___ Given data

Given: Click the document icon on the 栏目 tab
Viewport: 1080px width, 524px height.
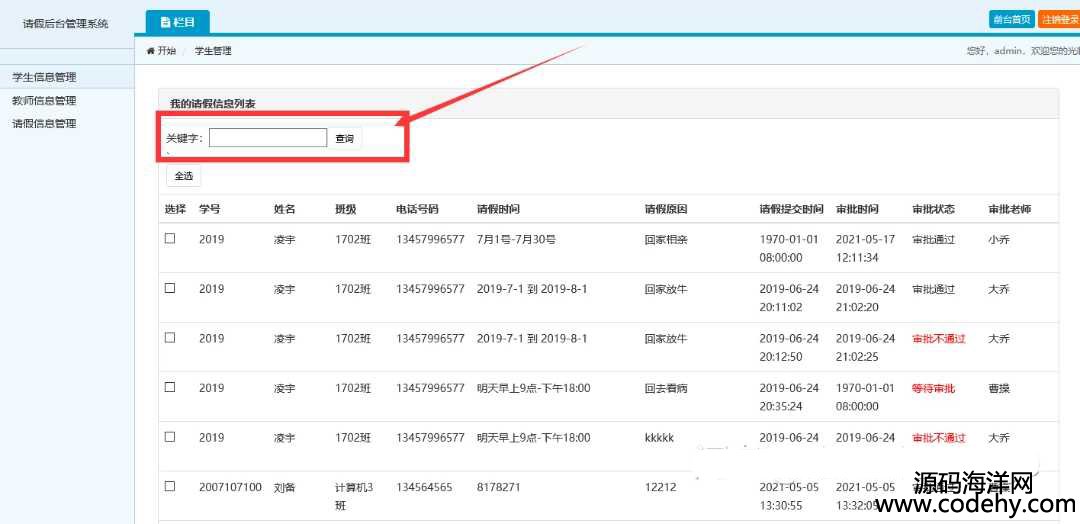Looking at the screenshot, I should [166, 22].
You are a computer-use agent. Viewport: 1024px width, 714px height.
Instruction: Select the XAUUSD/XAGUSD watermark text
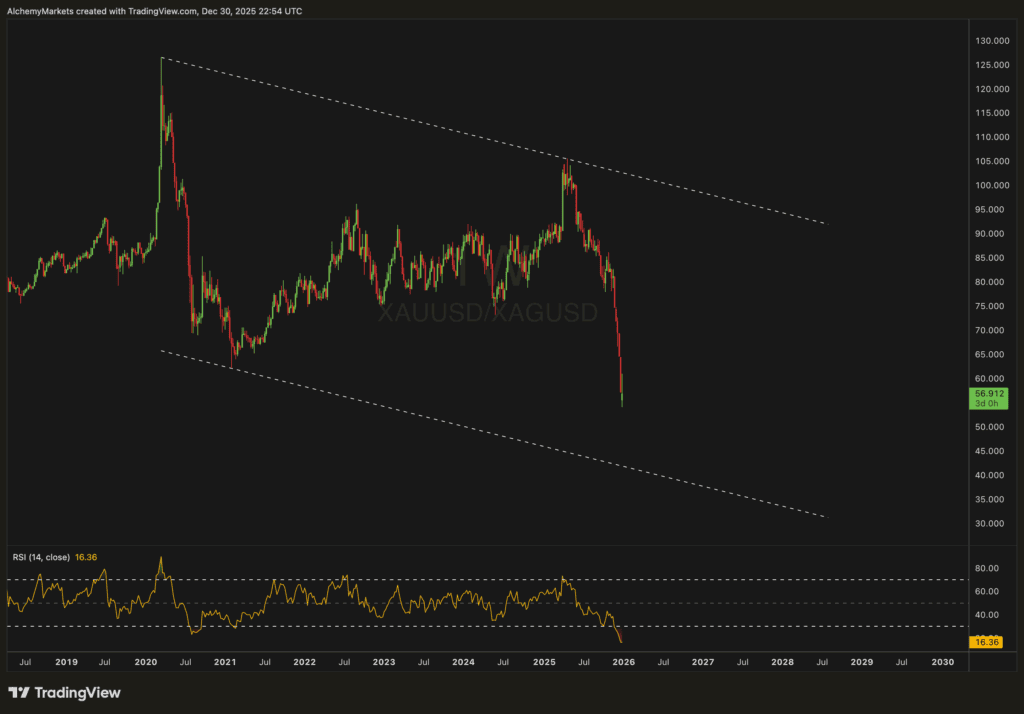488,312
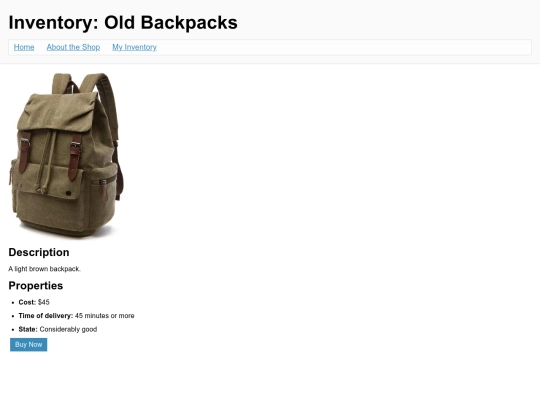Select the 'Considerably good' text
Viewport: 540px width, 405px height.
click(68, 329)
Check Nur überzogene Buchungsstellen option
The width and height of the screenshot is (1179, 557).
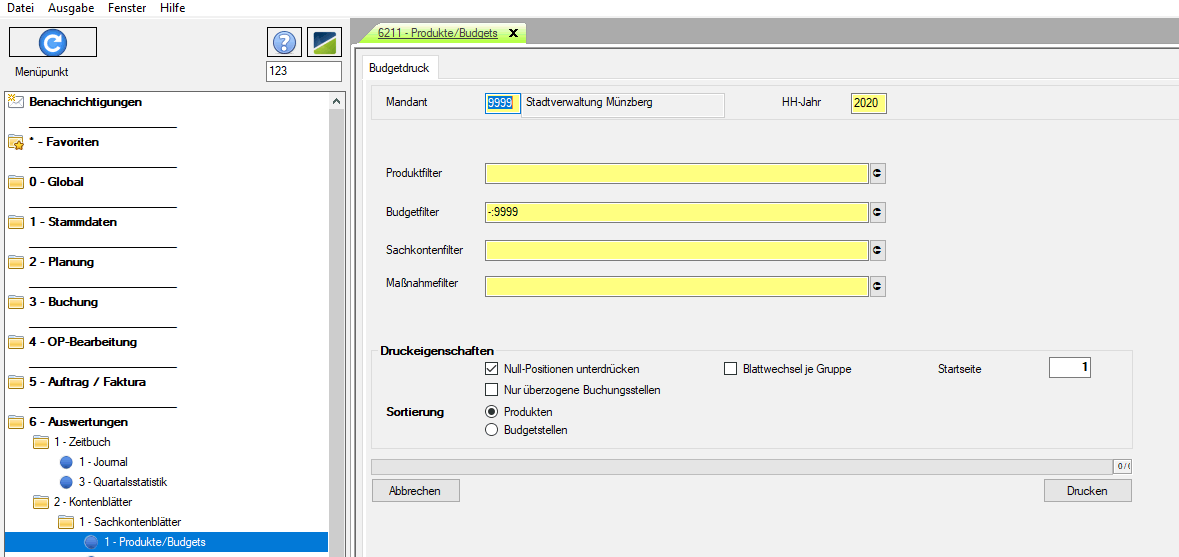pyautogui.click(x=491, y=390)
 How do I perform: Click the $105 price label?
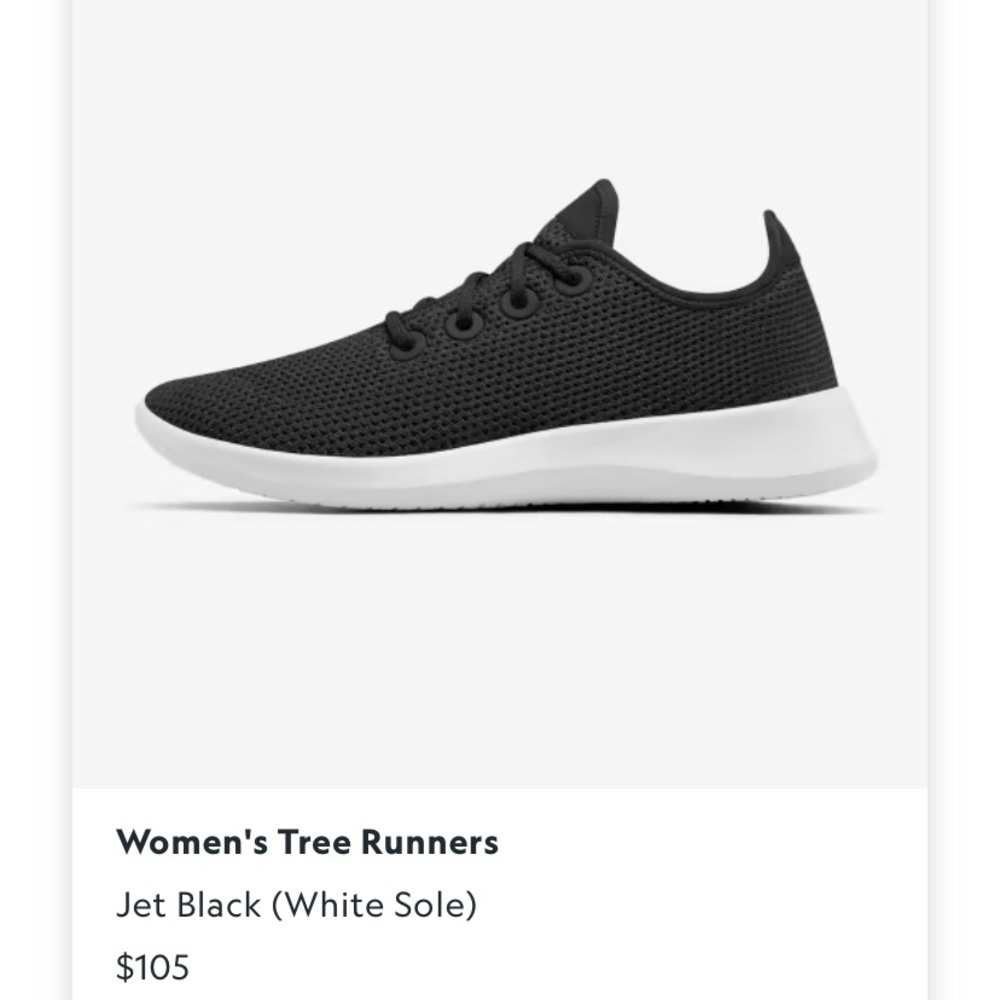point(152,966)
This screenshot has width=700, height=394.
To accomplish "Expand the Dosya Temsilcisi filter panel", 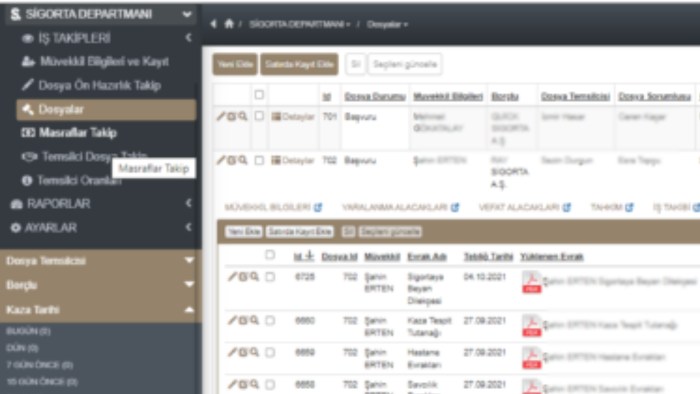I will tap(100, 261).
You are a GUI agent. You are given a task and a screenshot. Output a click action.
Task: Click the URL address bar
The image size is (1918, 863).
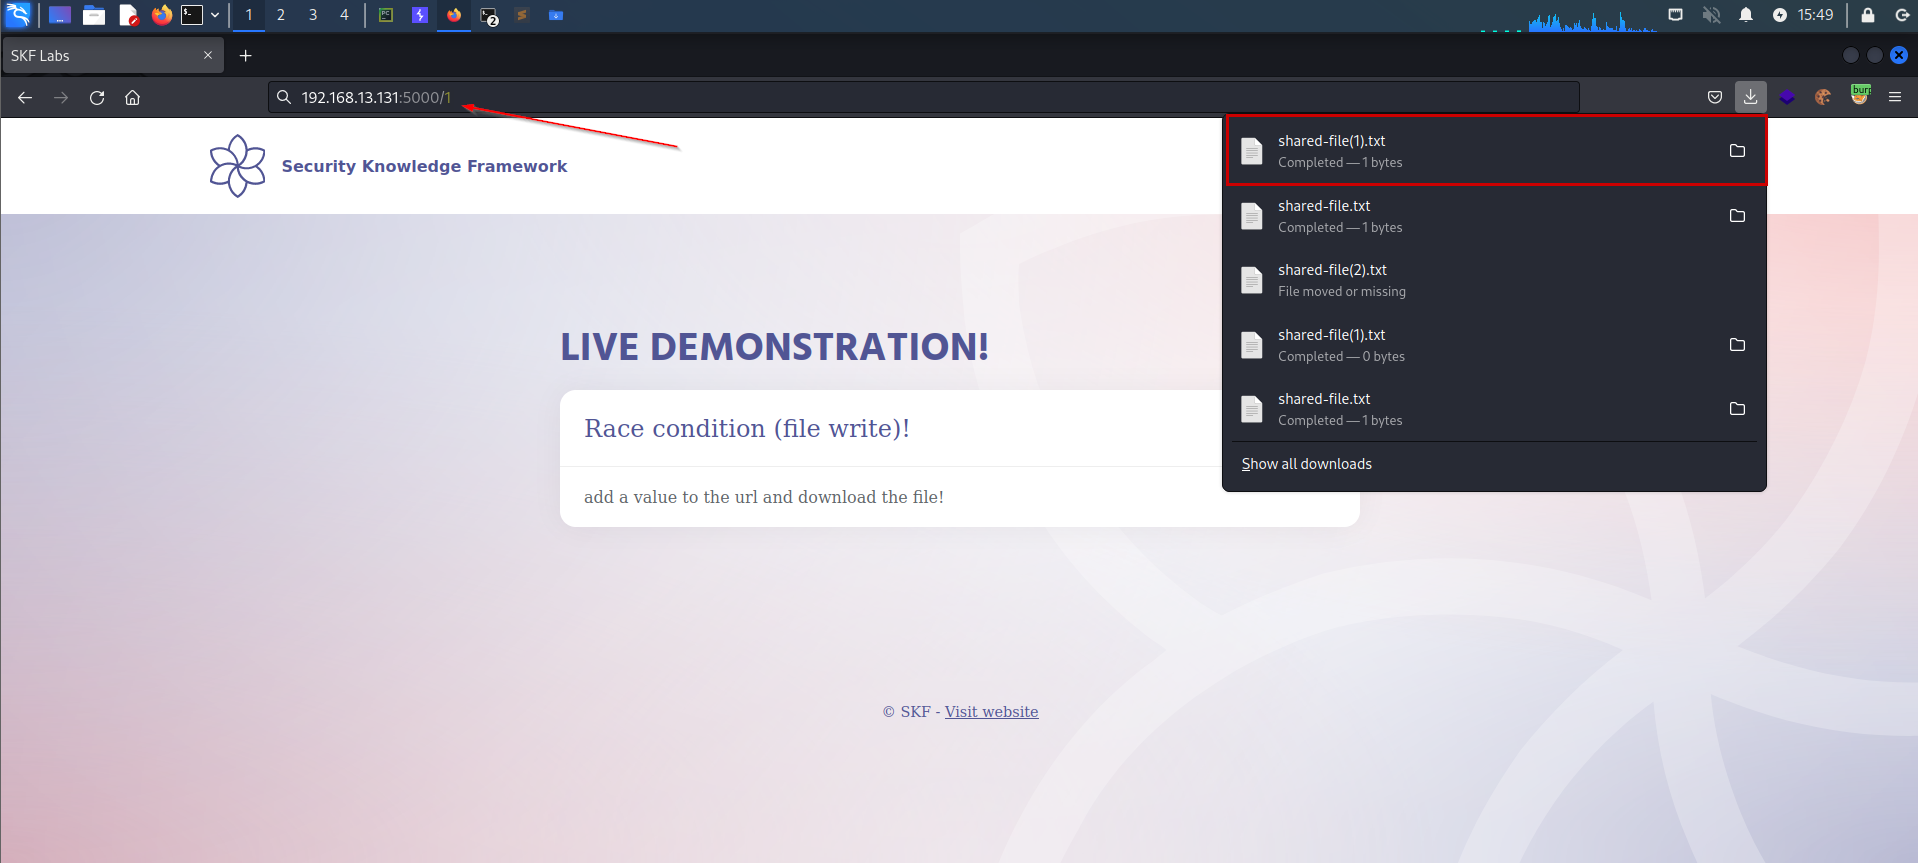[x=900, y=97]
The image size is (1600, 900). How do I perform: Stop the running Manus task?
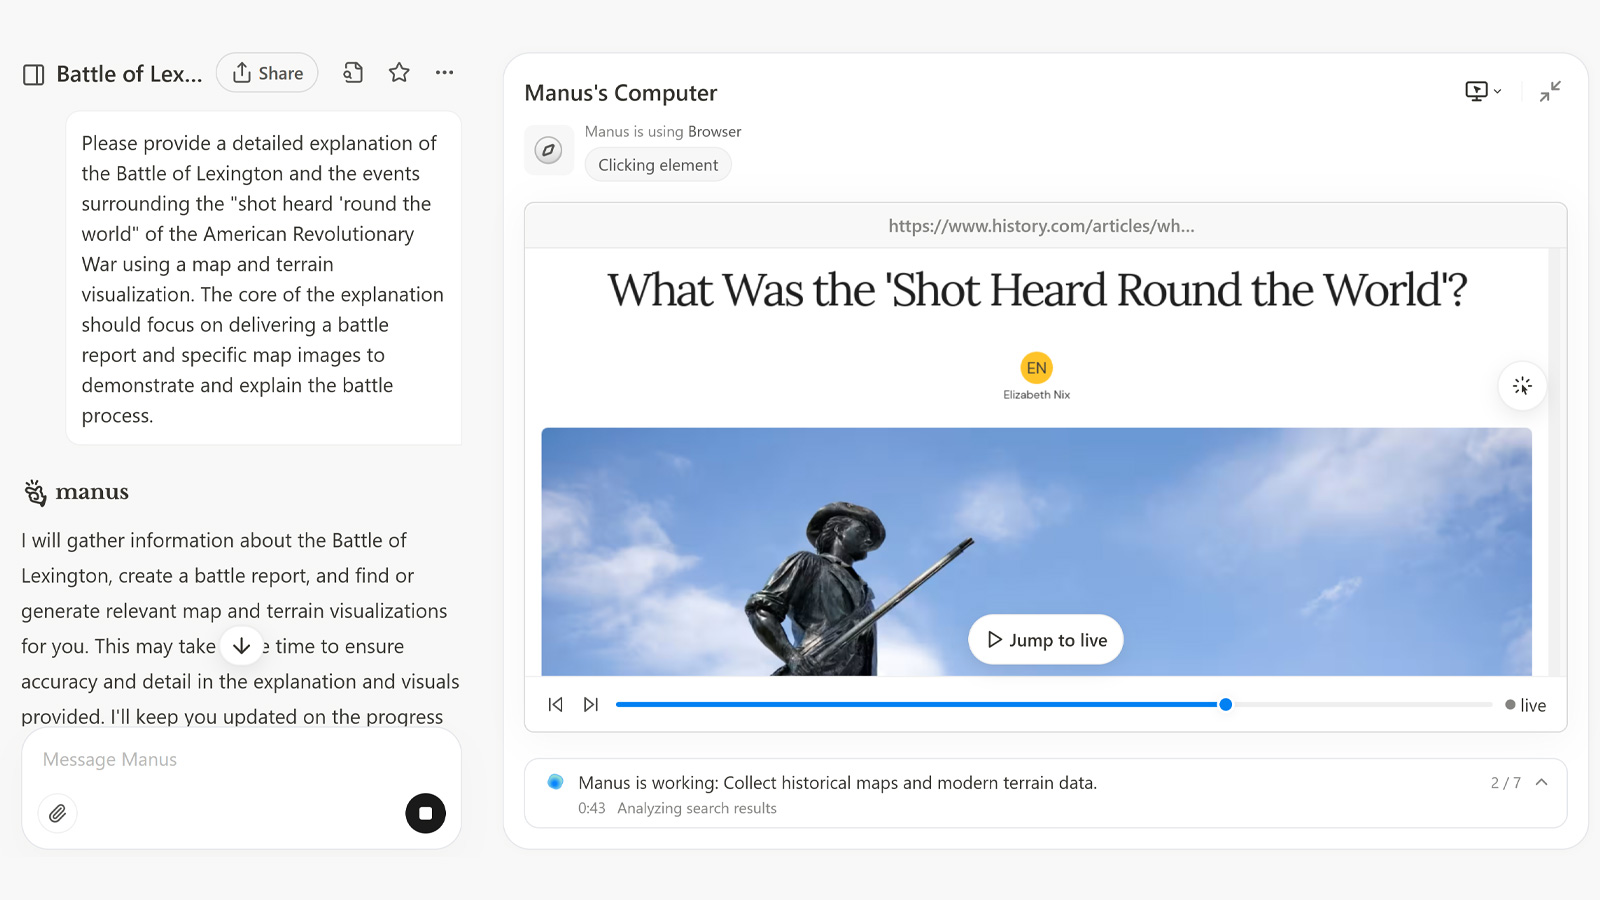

______

> **How to complete this task**
Exactly the lines from the line that contains "Task: Click the URL address bar" through the last line above, and no other lines, must be output, with pictures excluded.

> **Result**
Task: Click the URL address bar
The image size is (1918, 863).
[x=900, y=97]
The image size is (1600, 900). How do I perform: Stop the running Manus task?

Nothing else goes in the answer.